— Угу, — кивнула девочка, зачерпывая перемешанный с соусом рис. — Вкусно!
— Спасибо, — снова улыбнулась Цукка. Она поставила кастрюлю на стол и уселась сама.
— А где Дзинтон? — спросила Карина с набитым ртом. — Он дома?
— А куда он денется, — сказал, входя в столовую, Дзинтон. — М-м! Ну и запах. Цу, а ничего, если я прямо из кастрюльки наверну, чтобы больше досталось?
— Э-э-э… — во взгляде Цукки снова промелькнуло что-то странное. Она посмотрела на Дзинтона так, словно увидела его в первый раз. — А разве тебе… Ой, извини. Как хочешь.
— Вообще-то я пошутил, — парень взял поварешку и наложил себе цурме. — Извини.

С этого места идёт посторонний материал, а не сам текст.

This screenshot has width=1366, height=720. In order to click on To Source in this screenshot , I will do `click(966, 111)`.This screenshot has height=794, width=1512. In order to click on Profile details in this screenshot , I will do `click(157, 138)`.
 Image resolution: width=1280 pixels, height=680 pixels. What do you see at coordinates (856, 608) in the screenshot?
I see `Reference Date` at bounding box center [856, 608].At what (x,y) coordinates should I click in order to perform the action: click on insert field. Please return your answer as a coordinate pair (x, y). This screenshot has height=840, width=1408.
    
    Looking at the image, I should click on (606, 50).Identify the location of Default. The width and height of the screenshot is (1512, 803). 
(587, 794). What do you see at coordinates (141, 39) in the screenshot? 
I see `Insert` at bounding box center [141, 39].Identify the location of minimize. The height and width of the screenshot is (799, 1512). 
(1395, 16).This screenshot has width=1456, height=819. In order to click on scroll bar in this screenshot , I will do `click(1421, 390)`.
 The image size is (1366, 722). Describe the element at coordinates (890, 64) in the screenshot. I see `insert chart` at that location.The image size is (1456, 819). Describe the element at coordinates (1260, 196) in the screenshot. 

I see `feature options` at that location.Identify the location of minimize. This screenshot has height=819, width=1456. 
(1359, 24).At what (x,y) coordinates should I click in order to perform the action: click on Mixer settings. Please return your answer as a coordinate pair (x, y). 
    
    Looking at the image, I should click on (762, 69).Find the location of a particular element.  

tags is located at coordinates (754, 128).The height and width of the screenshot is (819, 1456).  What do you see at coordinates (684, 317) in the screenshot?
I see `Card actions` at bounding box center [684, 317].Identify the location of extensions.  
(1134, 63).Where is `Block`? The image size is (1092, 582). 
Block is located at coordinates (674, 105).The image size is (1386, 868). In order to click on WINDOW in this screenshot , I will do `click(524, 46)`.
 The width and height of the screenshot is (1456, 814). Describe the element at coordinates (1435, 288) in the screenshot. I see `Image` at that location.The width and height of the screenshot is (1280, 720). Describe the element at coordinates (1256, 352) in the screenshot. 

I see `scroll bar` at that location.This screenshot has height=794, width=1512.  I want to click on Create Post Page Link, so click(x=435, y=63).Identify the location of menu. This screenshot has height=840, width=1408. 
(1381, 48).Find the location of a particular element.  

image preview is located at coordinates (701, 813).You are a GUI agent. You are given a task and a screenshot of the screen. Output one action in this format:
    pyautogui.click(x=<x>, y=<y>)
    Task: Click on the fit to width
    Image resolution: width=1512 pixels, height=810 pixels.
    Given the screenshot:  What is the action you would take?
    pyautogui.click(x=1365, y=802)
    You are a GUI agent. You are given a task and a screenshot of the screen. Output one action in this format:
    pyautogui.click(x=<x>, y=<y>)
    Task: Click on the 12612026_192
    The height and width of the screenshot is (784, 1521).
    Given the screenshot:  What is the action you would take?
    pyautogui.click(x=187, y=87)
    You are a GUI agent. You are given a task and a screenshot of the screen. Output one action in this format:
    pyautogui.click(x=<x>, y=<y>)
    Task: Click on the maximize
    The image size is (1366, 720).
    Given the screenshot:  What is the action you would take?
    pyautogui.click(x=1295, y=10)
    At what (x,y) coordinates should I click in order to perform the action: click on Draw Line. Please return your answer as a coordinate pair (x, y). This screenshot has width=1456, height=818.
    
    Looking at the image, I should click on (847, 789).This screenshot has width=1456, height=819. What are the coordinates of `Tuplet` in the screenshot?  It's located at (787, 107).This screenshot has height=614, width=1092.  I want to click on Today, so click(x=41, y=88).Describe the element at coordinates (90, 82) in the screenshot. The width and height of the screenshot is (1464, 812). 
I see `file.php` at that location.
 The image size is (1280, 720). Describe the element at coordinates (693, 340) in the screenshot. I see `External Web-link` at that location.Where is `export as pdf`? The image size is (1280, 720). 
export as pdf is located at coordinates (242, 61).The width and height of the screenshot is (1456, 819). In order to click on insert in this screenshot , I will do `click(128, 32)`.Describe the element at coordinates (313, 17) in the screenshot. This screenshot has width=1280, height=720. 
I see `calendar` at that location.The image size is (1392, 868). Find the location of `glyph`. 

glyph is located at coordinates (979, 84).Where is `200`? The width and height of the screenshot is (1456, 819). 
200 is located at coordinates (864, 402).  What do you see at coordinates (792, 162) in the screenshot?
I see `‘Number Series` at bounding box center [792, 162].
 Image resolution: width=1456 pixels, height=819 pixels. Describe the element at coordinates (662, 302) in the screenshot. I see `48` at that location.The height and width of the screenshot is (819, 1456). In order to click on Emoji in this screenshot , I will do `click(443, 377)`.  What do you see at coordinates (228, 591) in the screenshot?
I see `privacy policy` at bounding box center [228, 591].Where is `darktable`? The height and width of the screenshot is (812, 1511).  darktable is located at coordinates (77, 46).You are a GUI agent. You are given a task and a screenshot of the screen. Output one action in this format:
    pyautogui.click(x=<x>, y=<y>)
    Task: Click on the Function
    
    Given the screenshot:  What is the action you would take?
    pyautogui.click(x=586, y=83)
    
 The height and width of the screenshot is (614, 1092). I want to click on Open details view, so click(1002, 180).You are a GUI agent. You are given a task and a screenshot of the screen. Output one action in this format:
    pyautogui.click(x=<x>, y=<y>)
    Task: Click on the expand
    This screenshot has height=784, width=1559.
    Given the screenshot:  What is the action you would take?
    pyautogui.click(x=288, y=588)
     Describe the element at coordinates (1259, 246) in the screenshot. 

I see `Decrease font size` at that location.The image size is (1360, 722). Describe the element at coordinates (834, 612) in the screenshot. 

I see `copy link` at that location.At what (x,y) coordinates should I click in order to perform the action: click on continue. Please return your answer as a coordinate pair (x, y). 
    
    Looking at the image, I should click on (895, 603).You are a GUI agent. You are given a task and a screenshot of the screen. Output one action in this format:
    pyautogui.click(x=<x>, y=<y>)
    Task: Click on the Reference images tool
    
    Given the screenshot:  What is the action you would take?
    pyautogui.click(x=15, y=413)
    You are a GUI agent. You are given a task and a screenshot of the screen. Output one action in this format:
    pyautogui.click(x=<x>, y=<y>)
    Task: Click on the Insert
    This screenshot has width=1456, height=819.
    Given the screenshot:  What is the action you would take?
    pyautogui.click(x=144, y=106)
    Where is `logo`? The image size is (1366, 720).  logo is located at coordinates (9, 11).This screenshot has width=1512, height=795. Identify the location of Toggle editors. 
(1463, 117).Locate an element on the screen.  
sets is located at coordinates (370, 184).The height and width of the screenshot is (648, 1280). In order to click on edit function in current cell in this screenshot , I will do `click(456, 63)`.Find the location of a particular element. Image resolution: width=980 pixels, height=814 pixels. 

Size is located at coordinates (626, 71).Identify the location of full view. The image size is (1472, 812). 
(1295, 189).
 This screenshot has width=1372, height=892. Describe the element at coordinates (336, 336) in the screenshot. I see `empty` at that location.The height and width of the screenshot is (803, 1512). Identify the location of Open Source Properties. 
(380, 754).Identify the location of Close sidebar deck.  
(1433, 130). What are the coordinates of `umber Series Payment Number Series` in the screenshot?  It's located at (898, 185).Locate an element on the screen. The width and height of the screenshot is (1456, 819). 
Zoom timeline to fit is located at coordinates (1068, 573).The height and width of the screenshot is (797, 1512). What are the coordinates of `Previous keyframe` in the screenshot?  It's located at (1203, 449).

Постараюсь не действовать тебе на нервы в ближайшее время, пока в себя не придешь и не пообвыкнешься. Между прочим, Кара, ты бессовестно дрыхла, пока Цу готовила, так что посуду после обеда моешь совершенно самостоятельно.
Карина кивнула, не особенно вслушиваясь в его слова. Посуда так посуда. По крайней мере, с ней проблем не возникает в отличие от готовки.
— Кстати, Кара, передай мне соль, пожалуйста.
Карина удивленно повернулась к нему. Солонка в форме маленькой открытой чаши стояла в полусажени от папы, и тот вполне мог бы дотянуться до нее сам. А вот она не могла. Ну ладно. Она приподнялась со стула, но Дзинтон остановил ее, подняв палец.
— А если без рук? — прищурившись, спросил он. — Без рук и не вставая?
— Без рук? — Карина растерянно посмотрела на него. — Как?
— А если подумать?
Палек и Яна перестали жевать и уставились на Карину. Та пожала плечами.
— Используй свой эффектор, — подсказал Дзинтон. — Дотянись манипулятором… невидимой рукой, возьми и передай мне.
Манипулятором? Невидимой рукой? Действительно, почему она сразу не подумала! Она расправила одну невидимую руку и потянулась вперед, попытавшись осторожно обвить ей солонку и приподнять. Получалось плохо. Солонка дрожала и кренилась во все стороны, а когда девочка попыталась сжать ее сильнее, выскользнула и чуть не перевернулась.
Яна с Палеком прыснули. Карина раздраженно взглянула на них.
— Отставить смешочки! — скомандовал Дзинтон. — Яна, думаешь, у тебя получится лучше? Ну, давай, попробуй.
У Яны и в самом деле поначалу получилось чуть лучше. Она смогла приподнять солонку над столом и немного пронести ее в воздухе. Но потом многострадальная солонка как-то сразу выскользнула, упала на стол и все-таки перекувыркнулась, рассыпав содержимое по столешнице.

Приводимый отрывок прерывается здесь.